On The Screen
As private investigator Ace Ventura, Jim Carrey monkeys around in Ace Ventura: When Nature Calls.
Casino is director Martin Scorsese's latest mob film. The setting is Las Vegas in the 1970s, when the mob was still in control of the casinos - before they became too much trouble and were forced out of Vegas by the feds. The story follows three characters through the downfall: Ace (Robert DeNiro), a casino boss trying to run a respectable casino; Nicky (Joe Pesci), Ace's childhood friend and violent partner who's trying to organize Vegas street crime; and Ginger (Sharon Stone), Ace's troubled wife. Casino tries to follow closely the lives of each character, but this comes at a price: the movie is long (nearly three hours) and moves very slowly. The characters are fairly interesting but not enough to compensate. Casino is not nearly as good as Scorsese's last mob film, GoodFellas, which I can more confidently recommend. -David V. Rodriguez.Sony Cheri.
HHH Get Shorty
John Travolta continues his astonishing career comeback, proving that there is life after Pulp Fiction. In this tongue-in-cheek adaptation of an Elmore Leonard novel, Travolta plays Chili Palmer, a Miami loanshark on assignment in Hollywood to track down people who skipped payment of their debts: In particular, he meets Harry Zimm (Gene Hackman), an independent filmmaker who pitches an idea for a screenplay which Chili thinks has some promise - enough for Chili to consider producing Harry's film. In the process, Chili becomes involved with Harry's actress-girlfriend (Rene Russo), fends off the predatory advances of Harry's drug-dealing investor (Delroy Lindo), and woos the elusive, but diminuitive, star for the film (Danny DeVito). The story may be slow compared to the slam-bang approach of Pulp Fiction, but the acting and dialogue are rich in dark, subtle comic undertones. The ending is too neat and the production values are a little too slick, but Travolta's cool on-screen demeanor is a treat to watch. -Scott C. Deskin. Sony Harvard Square.

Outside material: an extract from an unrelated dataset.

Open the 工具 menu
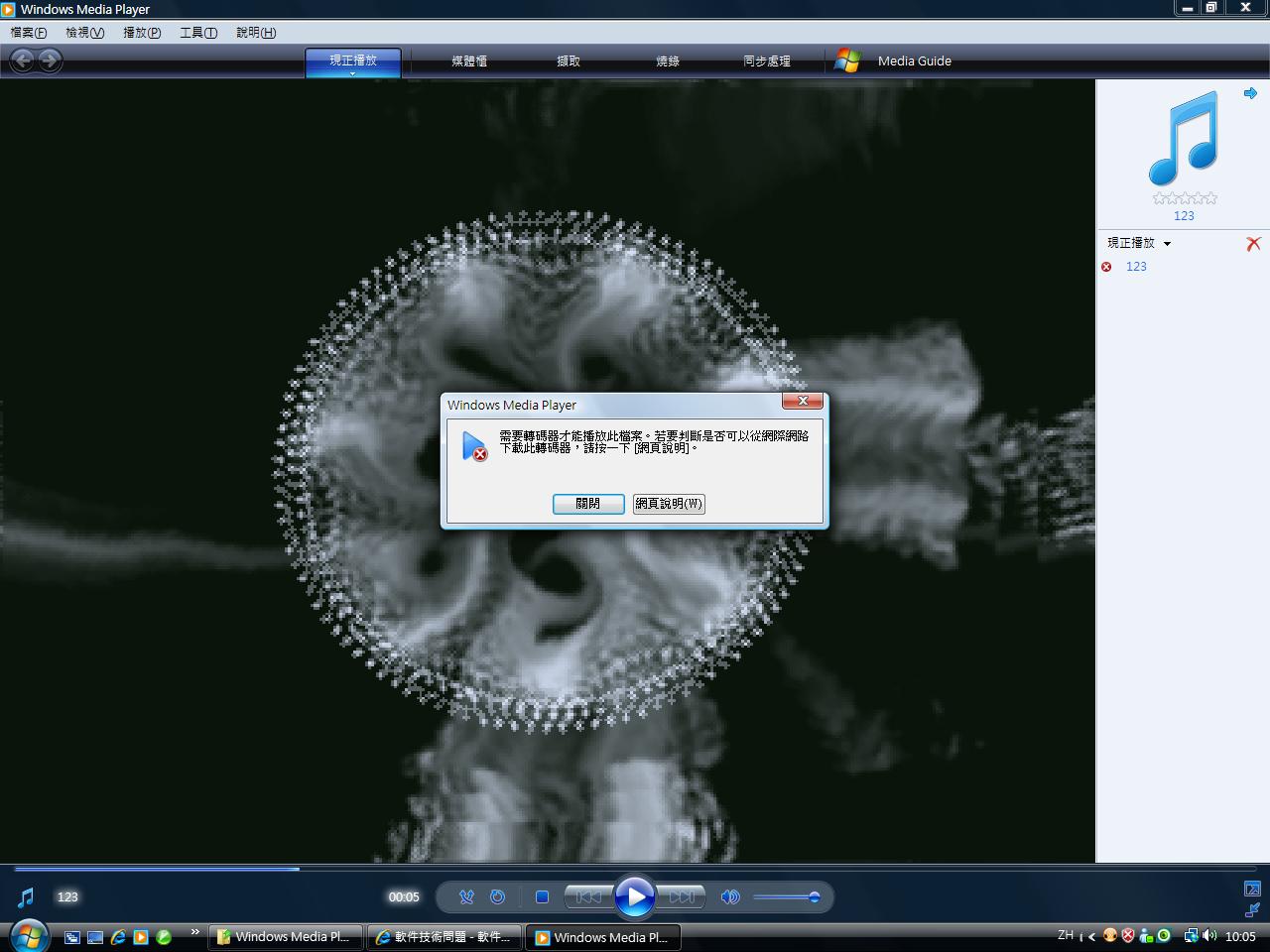(197, 33)
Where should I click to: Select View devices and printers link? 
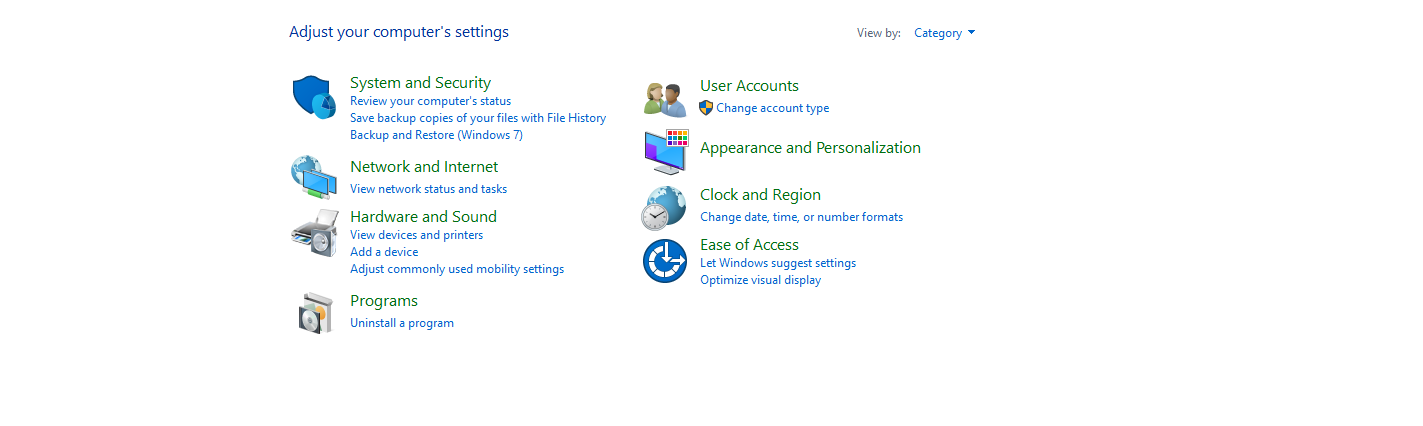[416, 235]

Goldeneye is an all-out fun ride. From the beginning to the end, it is a true Bond film, and it is just fun to watch. I was left wanting more. Bond fans should not despair; the film is definitely worth the long wait. The movie has action, suspense, and all the other aspects that make the Bond films so wonderful. There's a new Bond in town and his name is Pierce Brosnan. Remember it because it looks like he's going to be around for a while. -Daniel Ramirez. Sony Cheri.
H The Net
The latest vehicle for fresh-faced Sandra Bullock is a painful bore. Bullock is a reclusive computer security expert whose life is thrown into turmoil when she gets her hands on some software that enables her to get in the "back door" of major government agencies. The bad guys are soon in pursuit, and our heroine is subjected to a series of nasty incoveniences such as her identity being changed, her house being sold, and her disappearance going unnoticed by unfriendly neighbors or her Alzheimer's disease-stricken mother. The only thing worse than the giant plot holes is the presentation of computers in the film, whose simple, large-type interfaces are an unintentionally humorous Hollywood misconception. -SD. LSC, Saturday.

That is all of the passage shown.